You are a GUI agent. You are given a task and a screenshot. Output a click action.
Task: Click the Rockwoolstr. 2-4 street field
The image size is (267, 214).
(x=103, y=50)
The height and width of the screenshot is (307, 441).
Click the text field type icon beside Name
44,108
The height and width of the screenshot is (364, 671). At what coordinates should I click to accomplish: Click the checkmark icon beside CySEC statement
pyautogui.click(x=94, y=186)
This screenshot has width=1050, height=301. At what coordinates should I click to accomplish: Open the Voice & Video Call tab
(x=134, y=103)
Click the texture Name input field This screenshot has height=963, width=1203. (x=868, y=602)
⁂
[Exercise]:
The material shown above must be written out again in full, exactly as it reads.

[Exercise response]:
You are a GUI agent. You are given a task and a screenshot. Output a click action.
Task: Click the Rockwoolstr. 2-4 street field
The image size is (267, 214).
(x=103, y=50)
The height and width of the screenshot is (307, 441).
Click the text field type icon beside Name
44,108
The height and width of the screenshot is (364, 671). At what coordinates should I click to accomplish: Click the checkmark icon beside CySEC statement
pyautogui.click(x=94, y=186)
This screenshot has width=1050, height=301. At what coordinates should I click to accomplish: Open the Voice & Video Call tab
(x=134, y=103)
Click the texture Name input field This screenshot has height=963, width=1203. (x=868, y=602)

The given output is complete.